:: ITEMS

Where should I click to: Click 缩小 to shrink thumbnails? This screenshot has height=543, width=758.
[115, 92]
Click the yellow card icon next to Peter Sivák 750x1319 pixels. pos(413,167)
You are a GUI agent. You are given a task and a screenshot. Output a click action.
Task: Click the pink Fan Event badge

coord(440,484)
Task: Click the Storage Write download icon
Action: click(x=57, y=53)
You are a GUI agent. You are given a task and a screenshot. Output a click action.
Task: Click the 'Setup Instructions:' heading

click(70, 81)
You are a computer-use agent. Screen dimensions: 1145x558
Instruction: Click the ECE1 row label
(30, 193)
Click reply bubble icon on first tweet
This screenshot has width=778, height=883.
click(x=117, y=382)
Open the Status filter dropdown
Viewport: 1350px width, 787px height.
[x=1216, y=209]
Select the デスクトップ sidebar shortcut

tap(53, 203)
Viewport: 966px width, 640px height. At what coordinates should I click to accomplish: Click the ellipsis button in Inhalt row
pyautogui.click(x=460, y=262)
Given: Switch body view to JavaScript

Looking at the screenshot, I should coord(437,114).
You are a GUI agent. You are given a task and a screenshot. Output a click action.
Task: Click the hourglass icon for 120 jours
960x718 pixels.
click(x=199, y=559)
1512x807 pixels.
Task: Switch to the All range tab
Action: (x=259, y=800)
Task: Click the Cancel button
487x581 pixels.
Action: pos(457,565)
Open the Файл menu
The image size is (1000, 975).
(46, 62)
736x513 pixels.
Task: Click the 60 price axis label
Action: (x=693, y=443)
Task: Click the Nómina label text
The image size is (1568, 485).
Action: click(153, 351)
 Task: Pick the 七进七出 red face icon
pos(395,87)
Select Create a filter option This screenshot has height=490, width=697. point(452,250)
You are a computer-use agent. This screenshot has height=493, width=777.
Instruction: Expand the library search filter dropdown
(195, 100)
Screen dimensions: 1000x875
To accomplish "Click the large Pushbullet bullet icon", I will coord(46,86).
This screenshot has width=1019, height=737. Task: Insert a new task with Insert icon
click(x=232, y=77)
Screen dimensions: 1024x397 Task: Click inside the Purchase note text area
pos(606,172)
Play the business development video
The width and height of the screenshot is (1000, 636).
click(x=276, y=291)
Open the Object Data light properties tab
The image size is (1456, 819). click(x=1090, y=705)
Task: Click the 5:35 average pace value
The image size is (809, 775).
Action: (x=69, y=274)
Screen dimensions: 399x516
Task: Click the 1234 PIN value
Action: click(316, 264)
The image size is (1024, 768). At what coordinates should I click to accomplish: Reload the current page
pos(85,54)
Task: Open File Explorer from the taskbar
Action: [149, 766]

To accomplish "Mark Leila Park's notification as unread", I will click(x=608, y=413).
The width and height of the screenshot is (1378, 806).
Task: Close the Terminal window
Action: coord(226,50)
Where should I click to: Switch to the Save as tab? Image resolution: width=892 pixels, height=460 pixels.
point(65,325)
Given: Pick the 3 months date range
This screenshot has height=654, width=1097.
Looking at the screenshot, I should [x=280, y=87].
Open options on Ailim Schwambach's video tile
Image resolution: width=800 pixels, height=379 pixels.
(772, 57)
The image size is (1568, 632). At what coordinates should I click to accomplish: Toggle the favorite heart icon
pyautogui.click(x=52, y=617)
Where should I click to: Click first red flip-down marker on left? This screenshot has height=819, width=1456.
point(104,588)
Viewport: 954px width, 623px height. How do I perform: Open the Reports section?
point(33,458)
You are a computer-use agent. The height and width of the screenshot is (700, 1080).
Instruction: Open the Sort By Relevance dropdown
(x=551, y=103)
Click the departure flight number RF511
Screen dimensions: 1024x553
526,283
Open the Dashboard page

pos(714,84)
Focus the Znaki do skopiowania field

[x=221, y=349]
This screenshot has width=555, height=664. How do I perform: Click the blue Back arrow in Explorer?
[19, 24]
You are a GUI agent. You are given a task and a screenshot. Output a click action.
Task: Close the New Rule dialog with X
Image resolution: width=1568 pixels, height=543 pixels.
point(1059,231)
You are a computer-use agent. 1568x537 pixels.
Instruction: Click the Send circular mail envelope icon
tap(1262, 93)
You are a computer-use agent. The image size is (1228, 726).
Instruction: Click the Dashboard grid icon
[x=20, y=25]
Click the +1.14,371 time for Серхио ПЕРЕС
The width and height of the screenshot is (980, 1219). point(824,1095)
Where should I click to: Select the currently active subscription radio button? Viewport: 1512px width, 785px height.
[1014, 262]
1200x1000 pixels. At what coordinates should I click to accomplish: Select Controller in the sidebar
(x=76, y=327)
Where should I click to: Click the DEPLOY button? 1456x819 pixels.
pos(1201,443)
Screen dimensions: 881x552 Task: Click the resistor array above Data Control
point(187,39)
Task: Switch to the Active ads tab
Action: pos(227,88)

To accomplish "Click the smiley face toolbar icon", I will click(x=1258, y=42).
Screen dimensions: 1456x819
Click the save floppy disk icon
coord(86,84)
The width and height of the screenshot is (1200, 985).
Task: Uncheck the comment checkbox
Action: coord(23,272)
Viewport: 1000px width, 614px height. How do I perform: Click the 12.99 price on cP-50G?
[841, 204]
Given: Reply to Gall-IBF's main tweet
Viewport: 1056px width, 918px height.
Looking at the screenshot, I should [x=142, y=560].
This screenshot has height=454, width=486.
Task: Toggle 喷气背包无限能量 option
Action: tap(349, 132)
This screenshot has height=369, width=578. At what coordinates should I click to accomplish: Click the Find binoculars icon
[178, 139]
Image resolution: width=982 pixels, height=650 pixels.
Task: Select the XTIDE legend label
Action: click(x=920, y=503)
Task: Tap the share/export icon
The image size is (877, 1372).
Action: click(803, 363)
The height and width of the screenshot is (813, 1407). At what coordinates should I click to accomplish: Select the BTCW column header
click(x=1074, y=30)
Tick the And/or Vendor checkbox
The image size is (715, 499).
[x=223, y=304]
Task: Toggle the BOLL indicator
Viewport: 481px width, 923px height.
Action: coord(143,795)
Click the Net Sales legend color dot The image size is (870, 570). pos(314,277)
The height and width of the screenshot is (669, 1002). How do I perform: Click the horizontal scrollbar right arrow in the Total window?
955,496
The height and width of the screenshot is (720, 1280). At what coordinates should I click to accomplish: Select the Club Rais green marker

::::

Edit the lines above by changing every "GUI agent" to "screen assistant" and leaving all other text unchanged.

COMPLETED TASK:
Where should I click to: Click 缩小 to shrink thumbnails? This screenshot has height=543, width=758.
[115, 92]
Click the yellow card icon next to Peter Sivák 750x1319 pixels. pos(413,167)
You are a screen assistant. You are given a task and a screenshot. Output a click action.
Task: Click the pink Fan Event badge

coord(440,484)
Task: Click the Storage Write download icon
Action: click(x=57, y=53)
You are a screen assistant. You are given a task and a screenshot. Output a click action.
Task: Click the 'Setup Instructions:' heading

click(70, 81)
You are a computer-use agent. Screen dimensions: 1145x558
Instruction: Click the ECE1 row label
(30, 193)
Click reply bubble icon on first tweet
This screenshot has width=778, height=883.
click(x=117, y=382)
Open the Status filter dropdown
Viewport: 1350px width, 787px height.
[x=1216, y=209]
Select the デスクトップ sidebar shortcut

tap(53, 203)
Viewport: 966px width, 640px height. At what coordinates should I click to accomplish: Click the ellipsis button in Inhalt row
pyautogui.click(x=460, y=262)
Given: Switch body view to JavaScript

Looking at the screenshot, I should coord(437,114).
You are a screen assistant. You are given a task and a screenshot. Output a click action.
Task: Click the hourglass icon for 120 jours
960x718 pixels.
click(x=199, y=559)
1512x807 pixels.
Task: Switch to the All range tab
Action: (x=259, y=800)
Task: Click the Cancel button
487x581 pixels.
Action: pos(457,565)
Open the Файл menu
The image size is (1000, 975).
(46, 62)
736x513 pixels.
Task: Click the 60 price axis label
Action: (x=693, y=443)
Task: Click the Nómina label text
The image size is (1568, 485).
Action: click(153, 351)
 Task: Pick the 七进七出 red face icon
pos(395,87)
Select Create a filter option This screenshot has height=490, width=697. point(452,250)
You are a computer-use agent. This screenshot has height=493, width=777.
Instruction: Expand the library search filter dropdown
(195, 100)
Screen dimensions: 1000x875
To accomplish "Click the large Pushbullet bullet icon", I will coord(46,86).
This screenshot has width=1019, height=737. Task: Insert a new task with Insert icon
click(x=232, y=77)
Screen dimensions: 1024x397 Task: Click inside the Purchase note text area
pos(606,172)
Play the business development video
The width and height of the screenshot is (1000, 636).
click(x=276, y=291)
Open the Object Data light properties tab
The image size is (1456, 819). click(x=1090, y=705)
Task: Click the 5:35 average pace value
The image size is (809, 775).
Action: (x=69, y=274)
Screen dimensions: 399x516
Task: Click the 1234 PIN value
Action: click(316, 264)
The image size is (1024, 768). At what coordinates should I click to accomplish: Reload the current page
pos(85,54)
Task: Open File Explorer from the taskbar
Action: [149, 766]

To accomplish "Mark Leila Park's notification as unread", I will click(x=608, y=413).
The width and height of the screenshot is (1378, 806).
Task: Close the Terminal window
Action: coord(226,50)
Where should I click to: Switch to the Save as tab? Image resolution: width=892 pixels, height=460 pixels.
point(65,325)
Given: Pick the 3 months date range
This screenshot has height=654, width=1097.
Looking at the screenshot, I should [x=280, y=87].
Open options on Ailim Schwambach's video tile
Image resolution: width=800 pixels, height=379 pixels.
(772, 57)
The image size is (1568, 632). At what coordinates should I click to accomplish: Toggle the favorite heart icon
pyautogui.click(x=52, y=617)
Where should I click to: Click first red flip-down marker on left? This screenshot has height=819, width=1456.
point(104,588)
Viewport: 954px width, 623px height. How do I perform: Open the Reports section?
point(33,458)
You are a computer-use agent. The height and width of the screenshot is (700, 1080).
Instruction: Open the Sort By Relevance dropdown
(x=551, y=103)
Click the departure flight number RF511
Screen dimensions: 1024x553
526,283
Open the Dashboard page

pos(714,84)
Focus the Znaki do skopiowania field

[x=221, y=349]
This screenshot has width=555, height=664. How do I perform: Click the blue Back arrow in Explorer?
[19, 24]
You are a screen assistant. You are given a task and a screenshot. Output a click action.
Task: Close the New Rule dialog with X
Image resolution: width=1568 pixels, height=543 pixels.
point(1059,231)
You are a computer-use agent. 1568x537 pixels.
Instruction: Click the Send circular mail envelope icon
tap(1262, 93)
You are a computer-use agent. The image size is (1228, 726).
Instruction: Click the Dashboard grid icon
[x=20, y=25]
Click the +1.14,371 time for Серхио ПЕРЕС
The width and height of the screenshot is (980, 1219). point(824,1095)
Where should I click to: Select the currently active subscription radio button? Viewport: 1512px width, 785px height.
[1014, 262]
1200x1000 pixels. At what coordinates should I click to accomplish: Select Controller in the sidebar
(x=76, y=327)
Where should I click to: Click the DEPLOY button? 1456x819 pixels.
pos(1201,443)
Screen dimensions: 881x552 Task: Click the resistor array above Data Control
point(187,39)
Task: Switch to the Active ads tab
Action: pos(227,88)

To accomplish "Click the smiley face toolbar icon", I will click(x=1258, y=42).
Screen dimensions: 1456x819
Click the save floppy disk icon
coord(86,84)
The width and height of the screenshot is (1200, 985).
Task: Uncheck the comment checkbox
Action: coord(23,272)
Viewport: 1000px width, 614px height. How do I perform: Click the 12.99 price on cP-50G?
[841, 204]
Given: Reply to Gall-IBF's main tweet
Viewport: 1056px width, 918px height.
Looking at the screenshot, I should [x=142, y=560].
This screenshot has height=454, width=486.
Task: Toggle 喷气背包无限能量 option
Action: tap(349, 132)
This screenshot has height=369, width=578. At what coordinates should I click to accomplish: Click the Find binoculars icon
[178, 139]
Image resolution: width=982 pixels, height=650 pixels.
Task: Select the XTIDE legend label
Action: click(x=920, y=503)
Task: Tap the share/export icon
The image size is (877, 1372).
Action: click(803, 363)
The height and width of the screenshot is (813, 1407). At what coordinates should I click to accomplish: Select the BTCW column header
click(x=1074, y=30)
Tick the And/or Vendor checkbox
The image size is (715, 499).
[x=223, y=304]
Task: Toggle the BOLL indicator
Viewport: 481px width, 923px height.
Action: coord(143,795)
Click the Net Sales legend color dot The image size is (870, 570). pos(314,277)
The height and width of the screenshot is (669, 1002). How do I perform: Click the horizontal scrollbar right arrow in the Total window?
955,496
The height and width of the screenshot is (720, 1280). At what coordinates should I click to accomplish: Select the Club Rais green marker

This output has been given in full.